L’ingente dispiegamento di forze dell’ordine ha disincentivato ogni forza di reazione è protesta prima della partita. Molti gruppi, dopo l’operazione Last Banner di lunedì, non si sono presentati allo stadio. Il risultato? Qualche buco sugli spalti e curva “grigia”, non colorata: la Questura infatti non ha autorizzato l’ingresso di striscioni legati ai gruppi ultras. All’interno del settore, la Juventus ha aumentato la presenza di steward ai fini di controllare l’ordine pubblico.

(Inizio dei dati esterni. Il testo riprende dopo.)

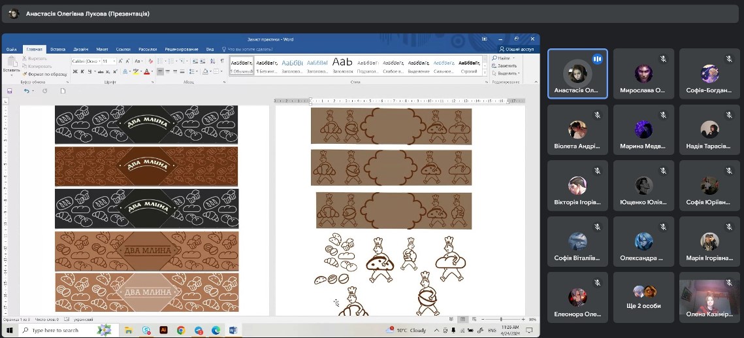Click the Заменить (Replace) button
The width and height of the screenshot is (744, 338).
506,65
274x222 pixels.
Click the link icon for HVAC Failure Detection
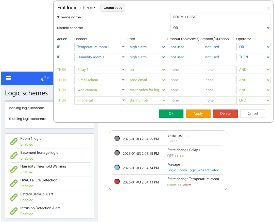click(14, 183)
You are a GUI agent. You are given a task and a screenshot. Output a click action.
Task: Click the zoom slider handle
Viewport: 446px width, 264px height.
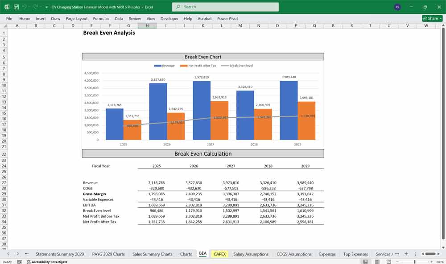pos(415,262)
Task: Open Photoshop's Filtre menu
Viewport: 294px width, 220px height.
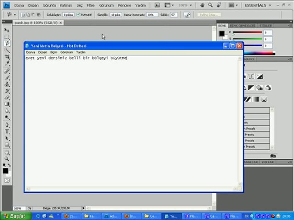Action: click(90, 5)
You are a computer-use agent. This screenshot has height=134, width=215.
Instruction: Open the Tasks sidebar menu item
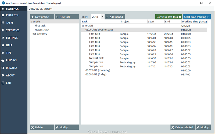10,23
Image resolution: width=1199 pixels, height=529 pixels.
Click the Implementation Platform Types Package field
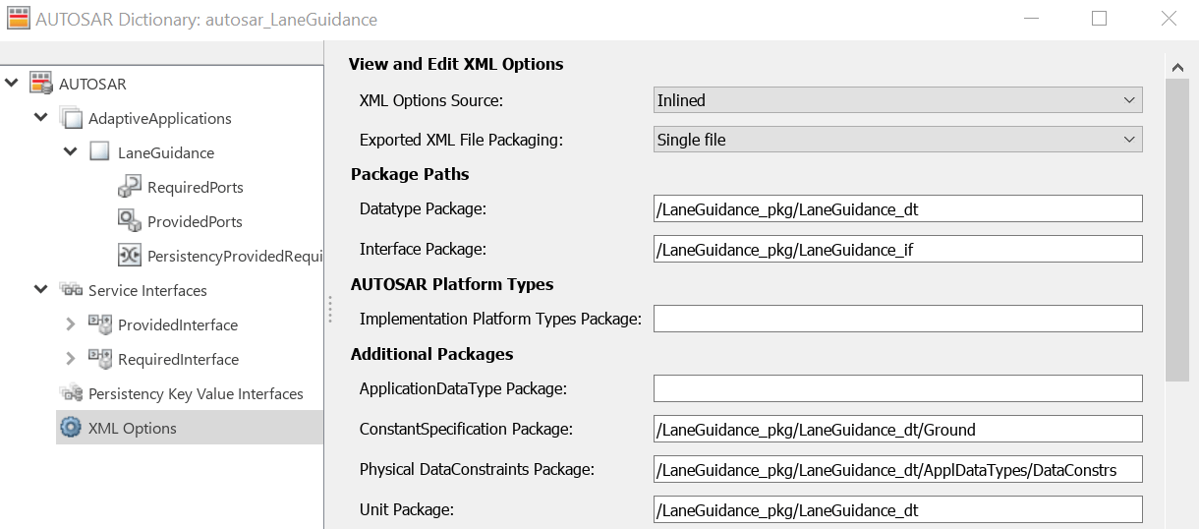tap(897, 319)
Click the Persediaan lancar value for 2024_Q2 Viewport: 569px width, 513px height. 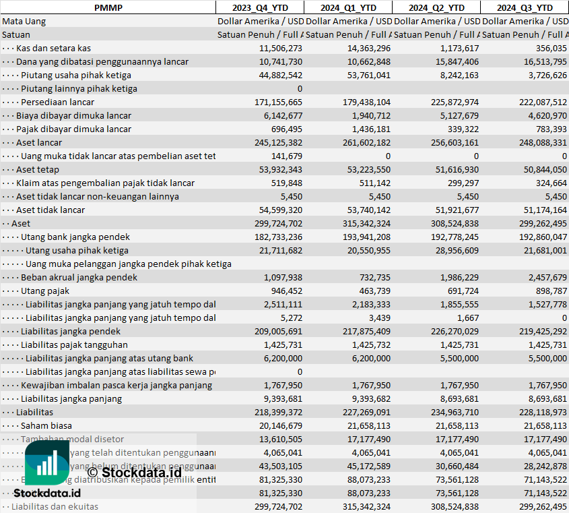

All’ingresso, un gruppo di 30 tifosi ha intonato cori per la libertà degli ultras. Alcuni ragazzi invece hanno distribuito ai supporters bianconeri un volantino con il commento dei gruppi circa la situazione creatasi all’interno della Curva Sud: “In seguito ai fatti avvenuti in questi giorni, comunichiamo quello che è il nostro pensiero in merito alle tante notizie e alle solite chiacchiere da bar della gente comune, totalmente estranea alla realtà dei fatti. Lo facciamo soprattutto nel rispetto di chi sta già pagando ingiustamente. Ci troviamo di fronte all’ennesima situazione che non rispecchia il nostro modo di essere, né tantomeno quelli che consideriamo i nostri valori più forti: Passione, Identità e Fedeltà. Riteniamo informare tutti che, a prescindere da cosa ci riservi il presente e il futuro, saremo sempre presenti e pronti a combattere, contrastando chiunque per ottenere visibilità è successo è disposto a infangarci ed etichettarci come delinquenti o persone pericolose. Siamo ultras con valori, che in tutti questi anni hanno sempre seguito la squadra nel nome di tanti sacrifici e rinunce. E per questo pretendiamo rispetto. Né santi né demoni. Solo ragazzi di stadio”.